Stored data

────────

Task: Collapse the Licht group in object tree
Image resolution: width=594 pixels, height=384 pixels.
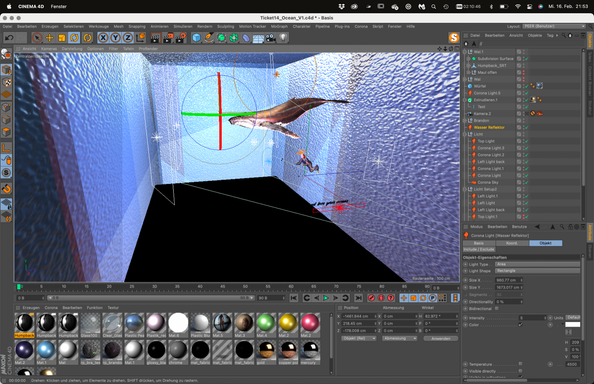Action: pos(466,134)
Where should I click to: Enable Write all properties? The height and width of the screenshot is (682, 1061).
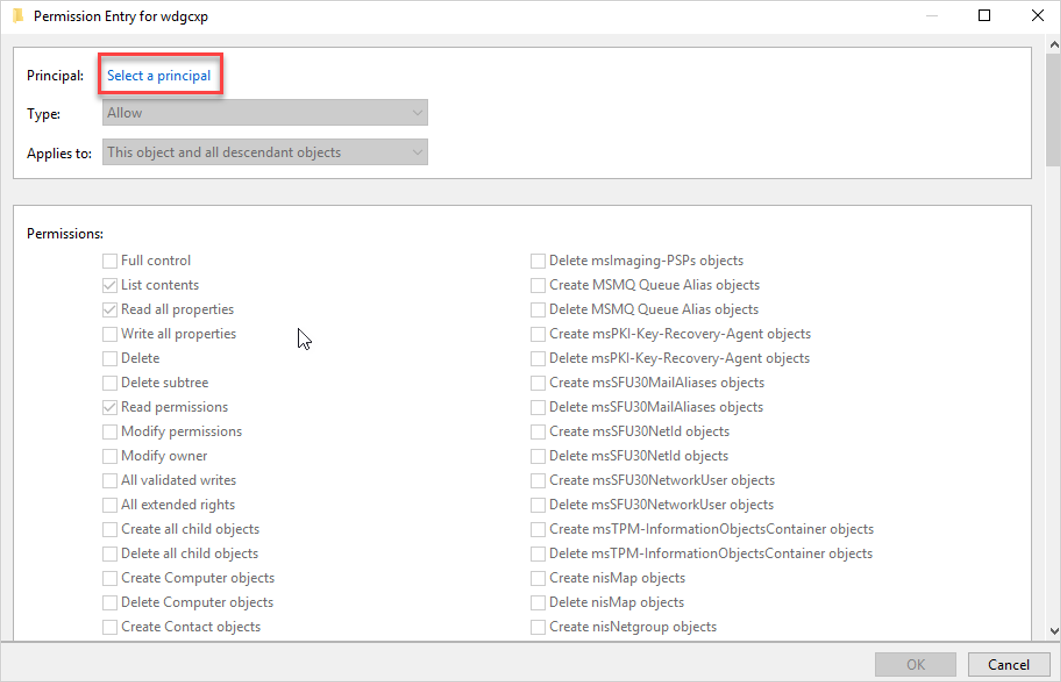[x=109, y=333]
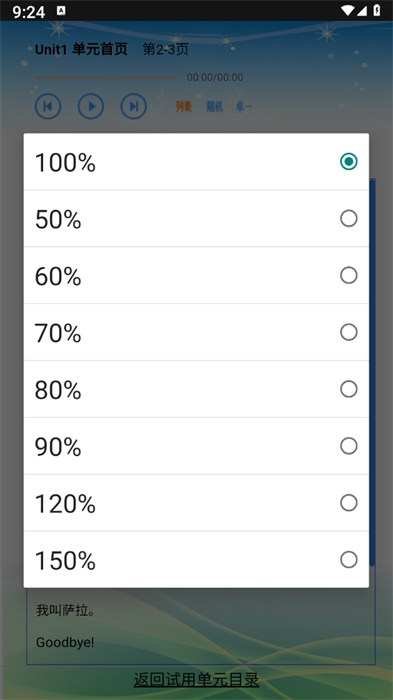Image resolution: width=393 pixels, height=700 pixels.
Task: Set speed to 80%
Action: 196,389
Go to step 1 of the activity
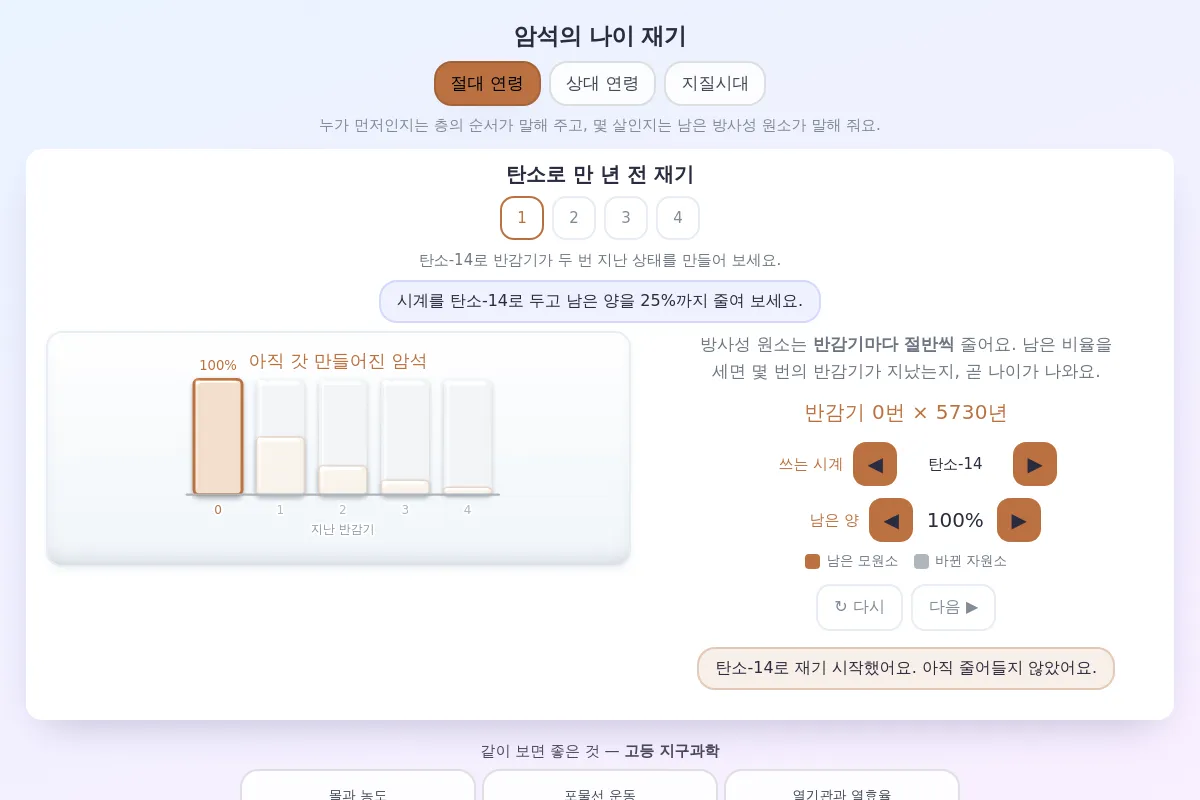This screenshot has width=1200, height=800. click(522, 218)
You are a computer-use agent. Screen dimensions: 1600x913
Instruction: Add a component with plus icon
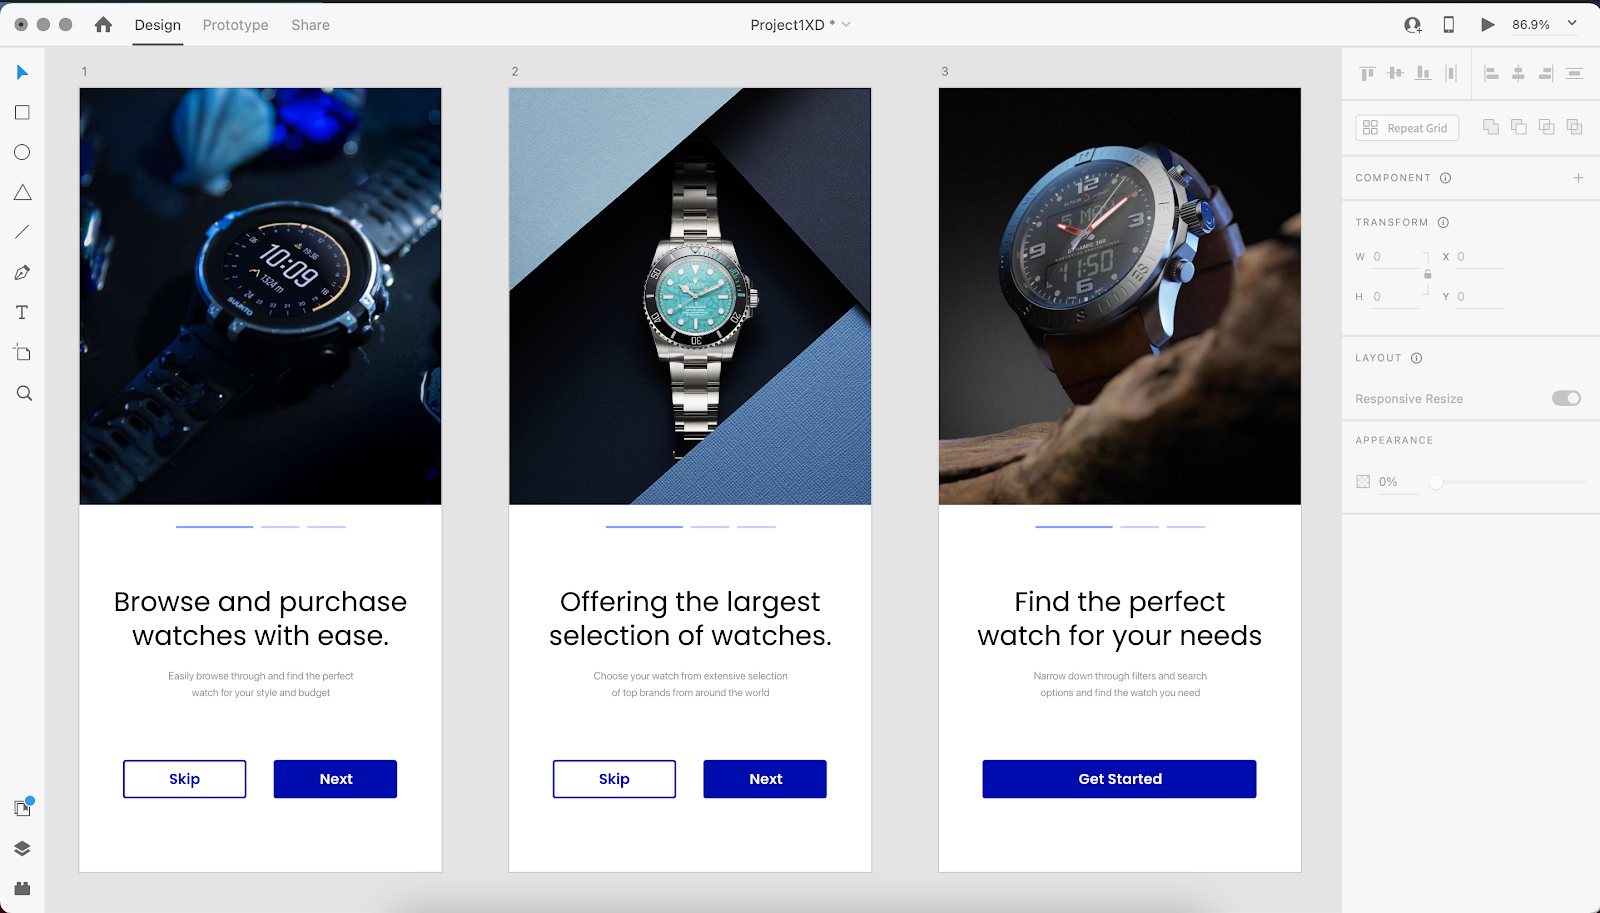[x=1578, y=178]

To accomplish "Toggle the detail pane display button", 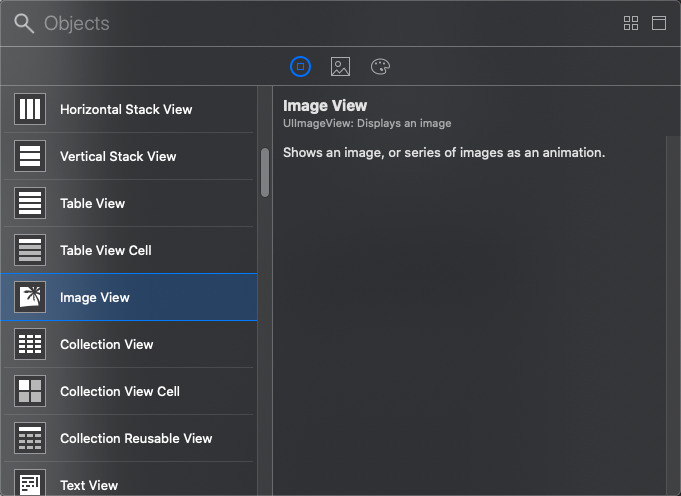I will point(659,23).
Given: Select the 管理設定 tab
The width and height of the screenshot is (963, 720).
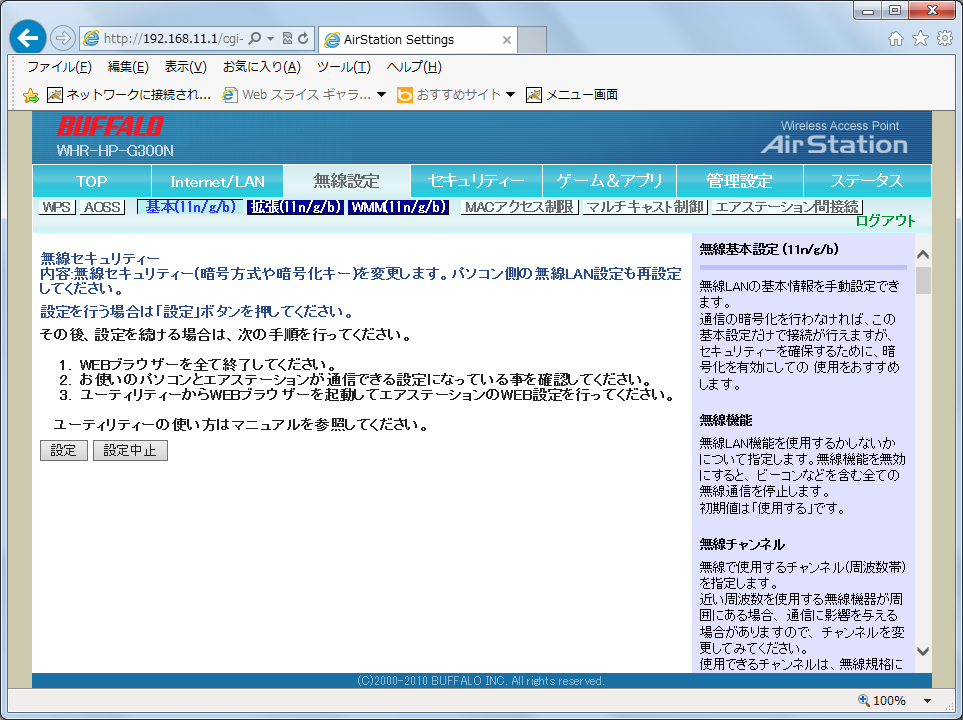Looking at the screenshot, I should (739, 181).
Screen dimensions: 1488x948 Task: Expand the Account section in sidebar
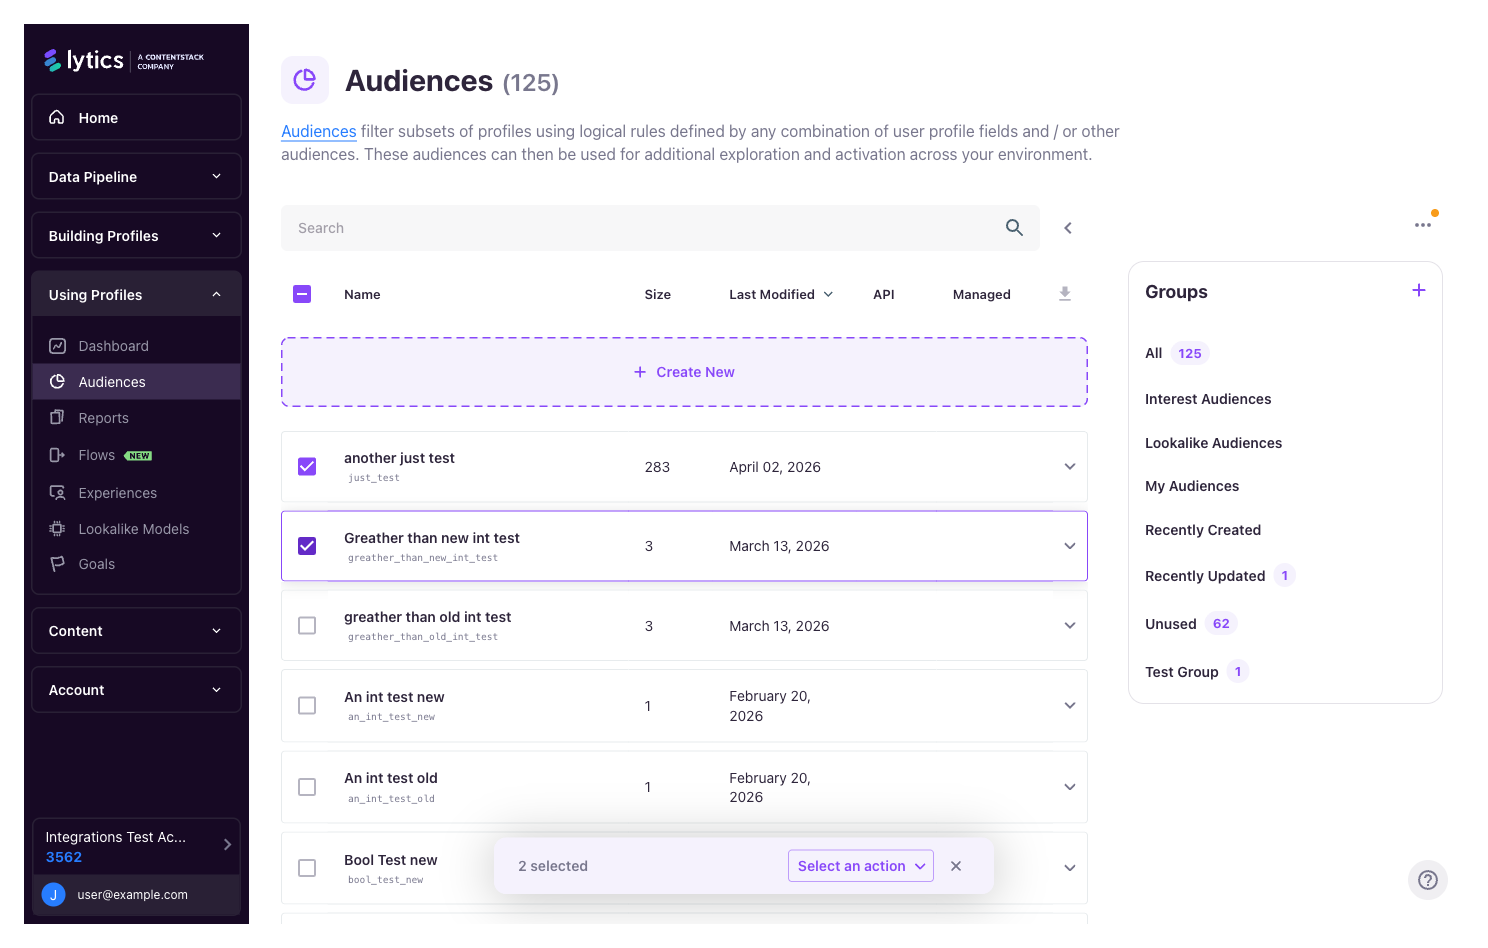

────────

### What is needed
Within the records above, how many lines include the word "dimensions"? Only the number is wanted.

### Result
2